Likely the first game ever made for the Mac, and the only one ever developed and retailed by Apple. The author has also released a 25th anniversary version for the iPhone.
I bought this game shortly after getting my first 128K Mac back in 1984. It was a lot of fun back then, and it came in really nice packaging that resembles a small cloth-bound book (which I still have). It never received much marketing by Apple due to the perception at the time that the Mac was not a serious productivity tool. Andy Hertzfeld wrote a wonderful article about the game's history on Folklore.org. - [unknown reviewer]

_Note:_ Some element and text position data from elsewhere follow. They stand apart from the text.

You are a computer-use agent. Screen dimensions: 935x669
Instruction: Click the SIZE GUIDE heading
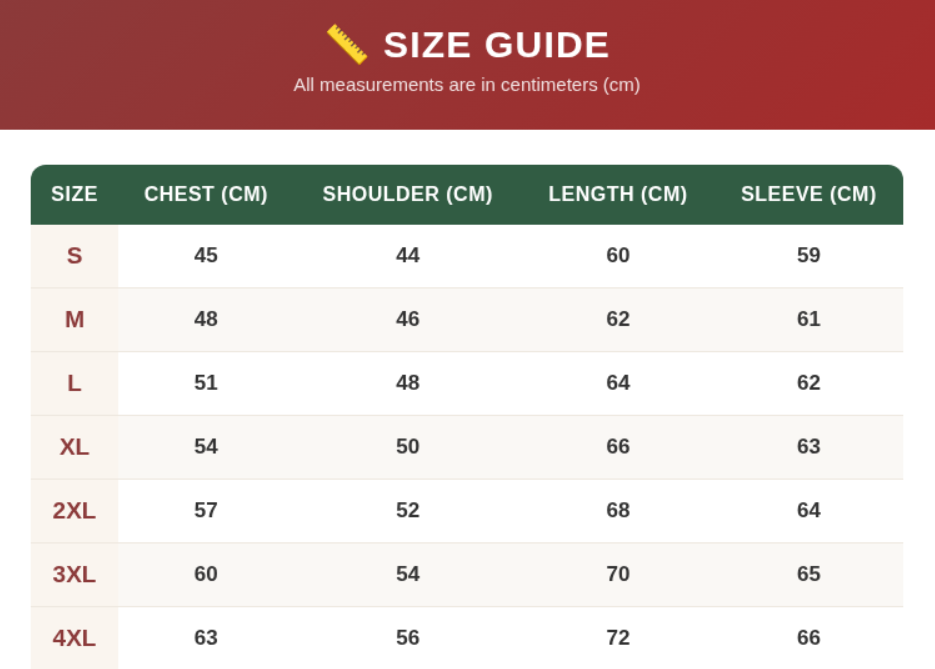pos(496,45)
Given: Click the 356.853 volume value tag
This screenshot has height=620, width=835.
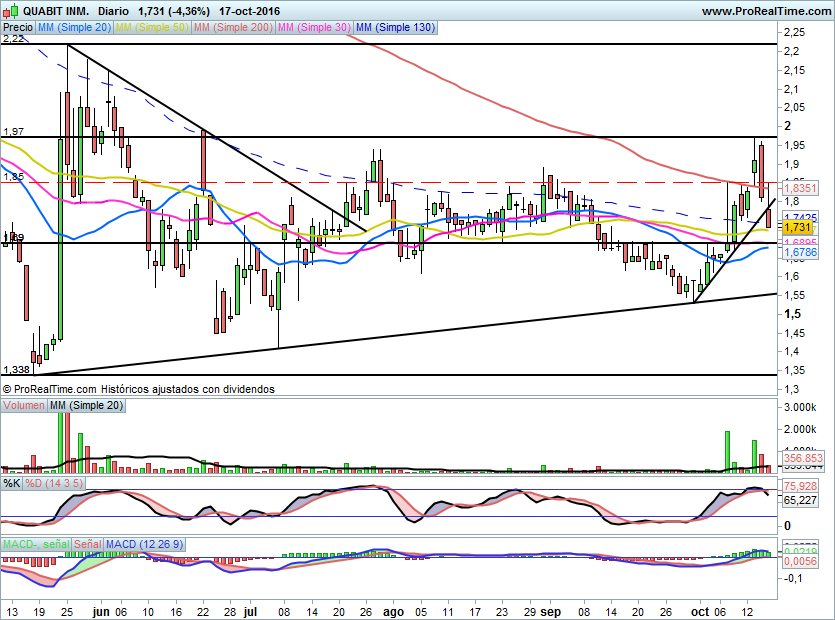Looking at the screenshot, I should click(x=803, y=458).
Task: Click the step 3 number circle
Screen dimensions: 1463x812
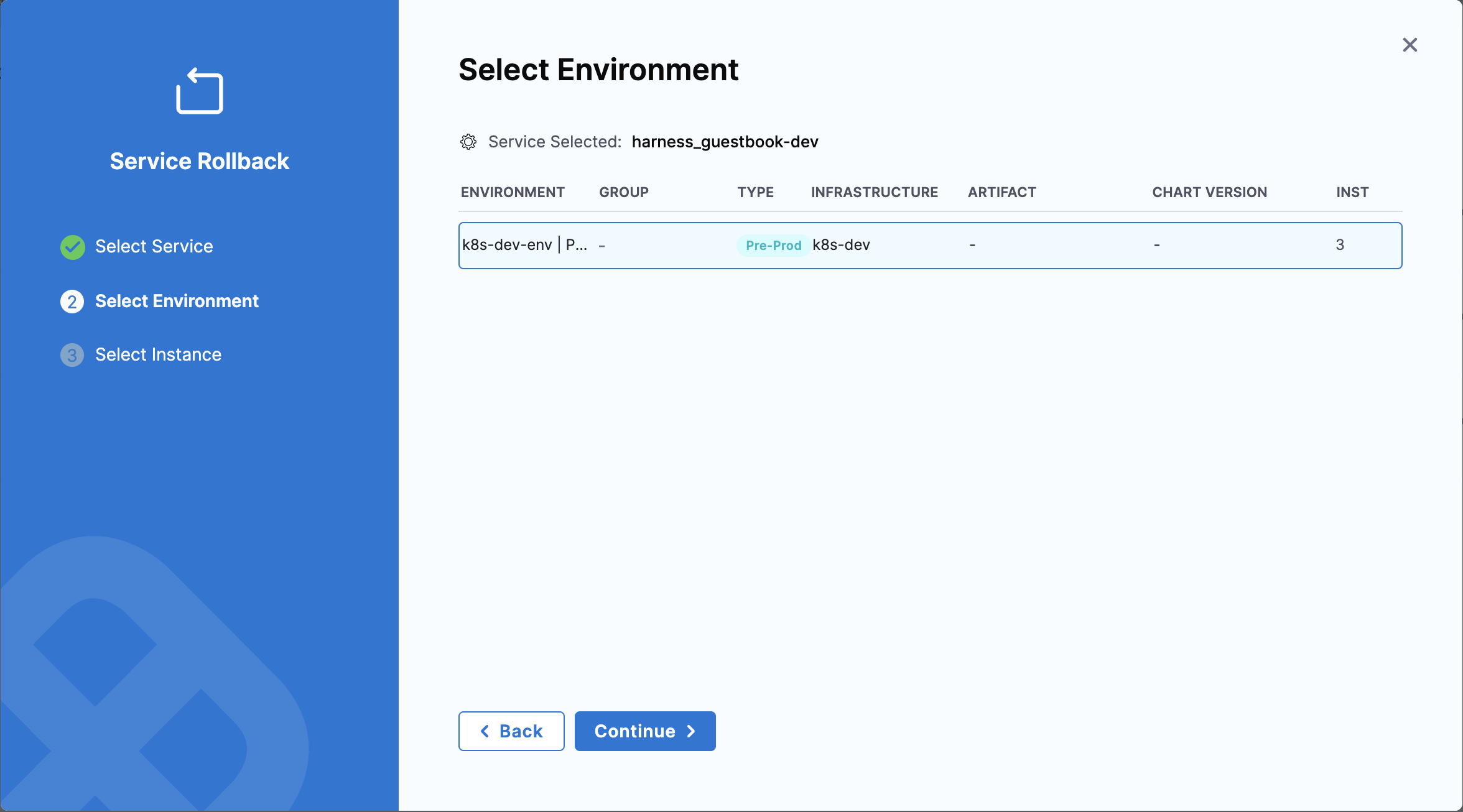Action: pyautogui.click(x=72, y=355)
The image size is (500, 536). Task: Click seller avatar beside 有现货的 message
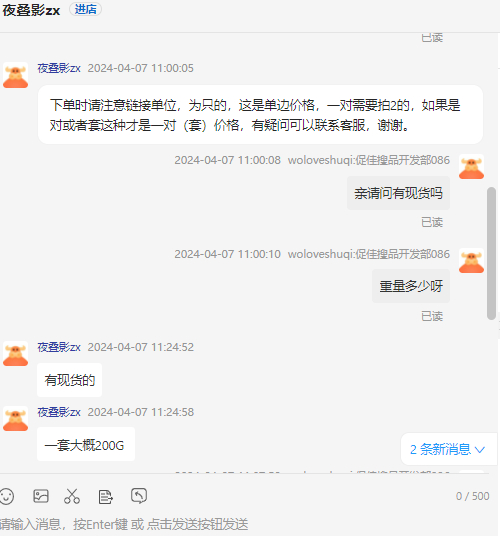tap(15, 354)
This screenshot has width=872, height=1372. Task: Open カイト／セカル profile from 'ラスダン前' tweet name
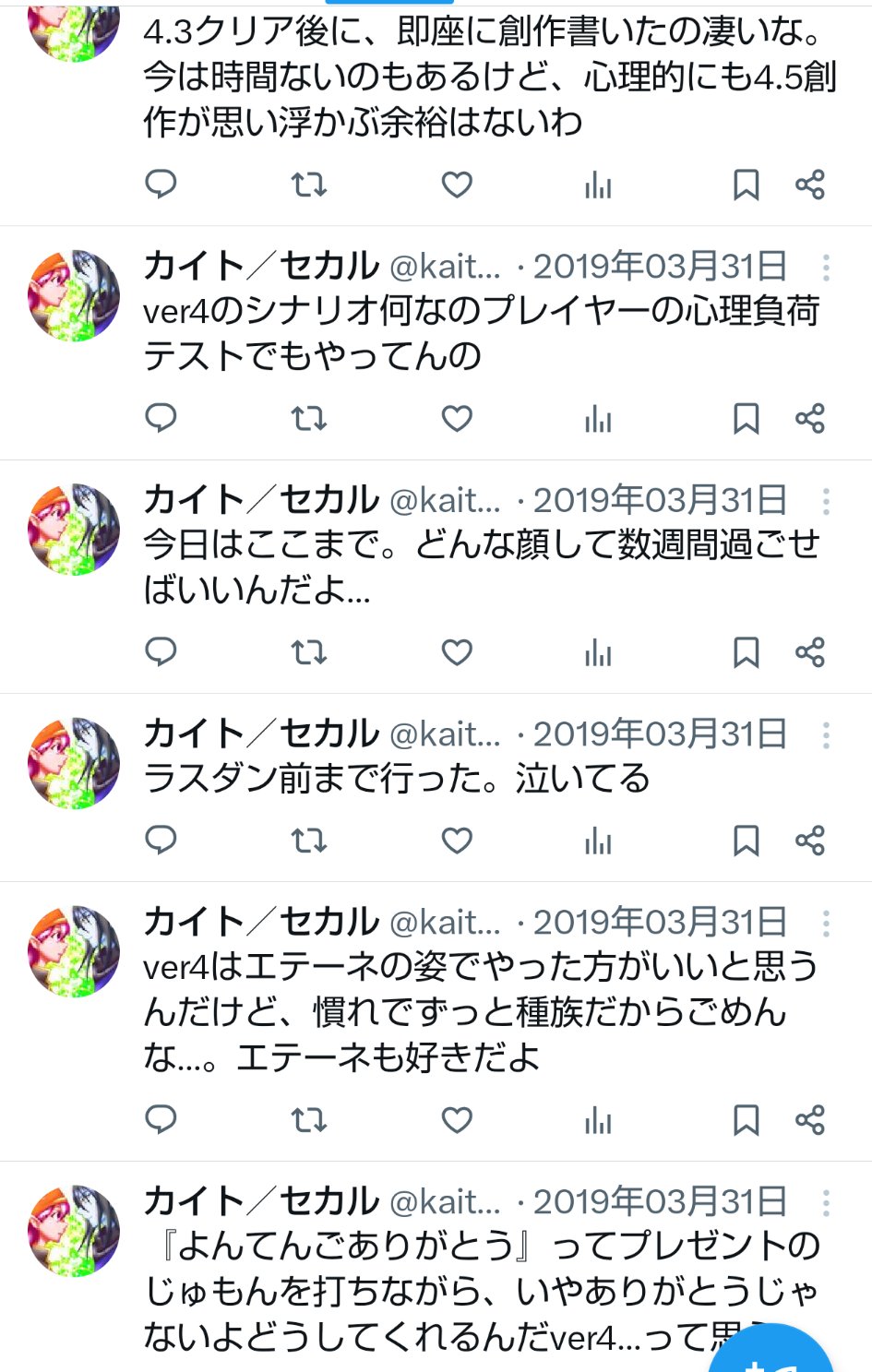point(261,734)
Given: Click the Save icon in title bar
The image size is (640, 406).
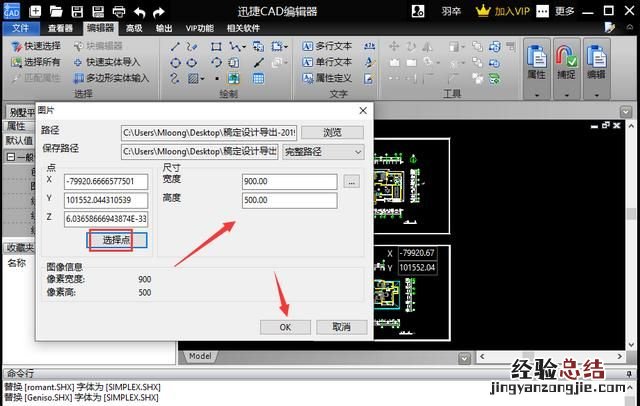Looking at the screenshot, I should [x=77, y=11].
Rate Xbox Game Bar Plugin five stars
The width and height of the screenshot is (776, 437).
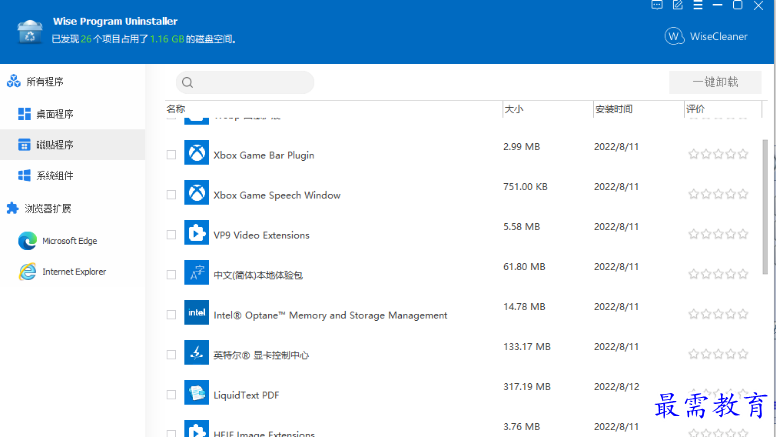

This game, or at any rate a still from it, was shown during the Mac's introduction at the 1984 Apple shareholder's meeting. You can get the video of the meeting here. When I first watched the video, I was surprised to see what was obviously a game on the Mac's screen, given Apple's wariness of games on the Mac in those early days. - ibookworm
(Together for the first time online: this package contains the full contents of the original game disk, a minivMac-bootable image of said disk, two pre-release versions of "Alice," and a guide to the game's scoring and secrets.)
Emulation doesn't really do this game justice; it is too fast even at Mini vMac's slowest speed. Play it on a real Mac for full effect.
CompatibilityUnlikely to play well on anything above a compact Mac. Emulation is fine.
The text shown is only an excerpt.